Copyright Jason Tester
A clock counted down as the votes were collected; registered by stepping into a zone of choice and simply waving a hand. At the end of this period, the random option with the most votes appeared on screen; allowing observers a better grasp of what can be a mind-bending leap of faith via the seamless alteration of everyday sights and scenes – from food packaging to magazine covers, advertising posters to public information signs in the public realm.
As Jason puts it: “These visuals needed to be instantly captivating and quickly understood, but I wouldn’t sacrifice the importance of the trends and implications embodied–simultaneously fun and meaningful. Designing for this combination is actually my goal for all of IFTF’s futures-design work, but our content usually has the inherent advantage of a primed and interested audience.

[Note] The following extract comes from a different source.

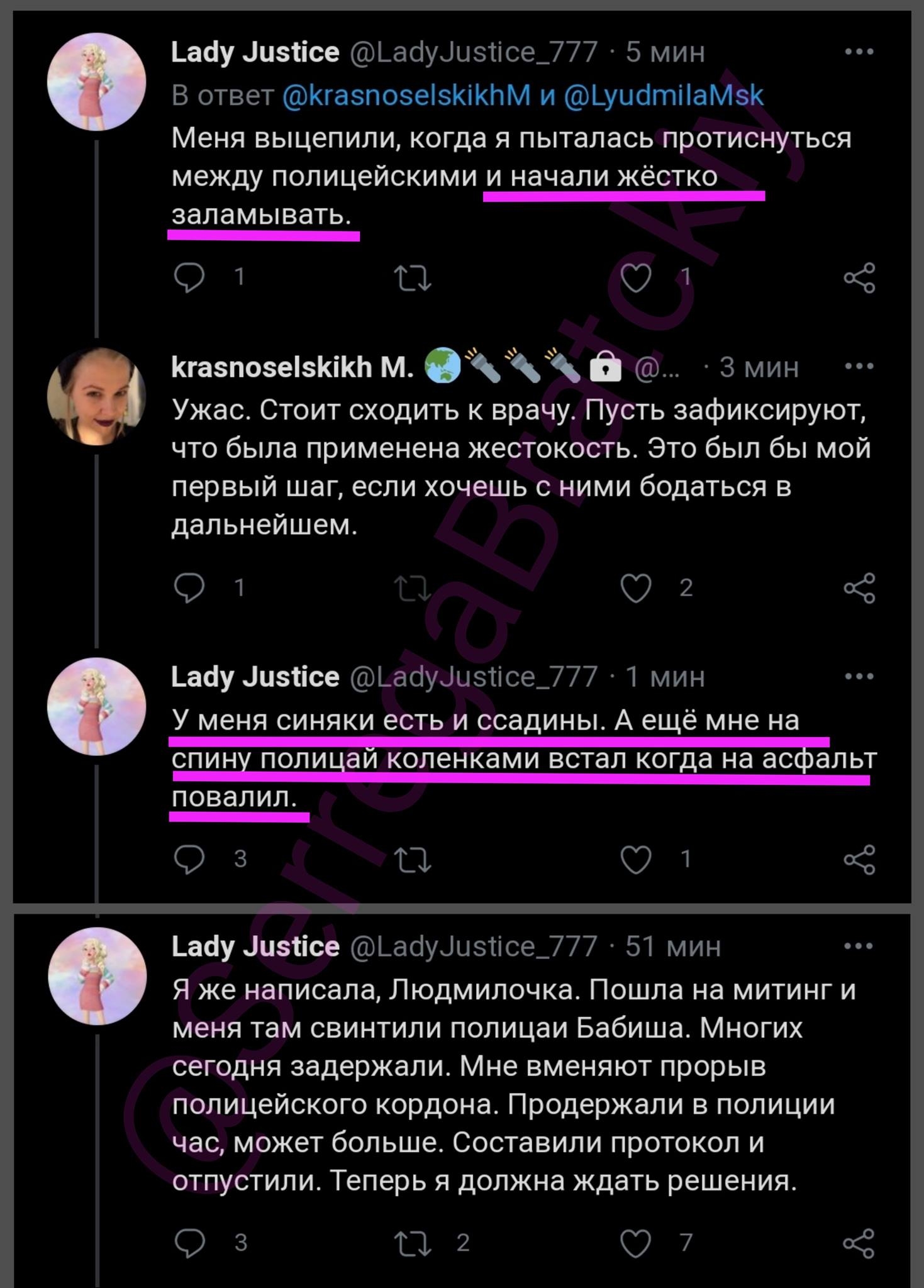
Task: Open more options on krasnoselskikh M.'s tweet
Action: pos(859,367)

“We can plop the viewer into the middle of a fictional situation, or use a decently sized chunk of text to drive home an important implication, or trust that they’ll engage with an illustration long enough to grasp the interplay of several important trends.

Copyright Jason Tester
“I didn’t have these luxuries with my Liverpudlian audience. The pedestrians in Clayton Square were encountering the big screen without any context, and the artifacts-from-the-future I created for it had only a brief opportunity to impress, inform, and provoke before viewers walked on…” (more)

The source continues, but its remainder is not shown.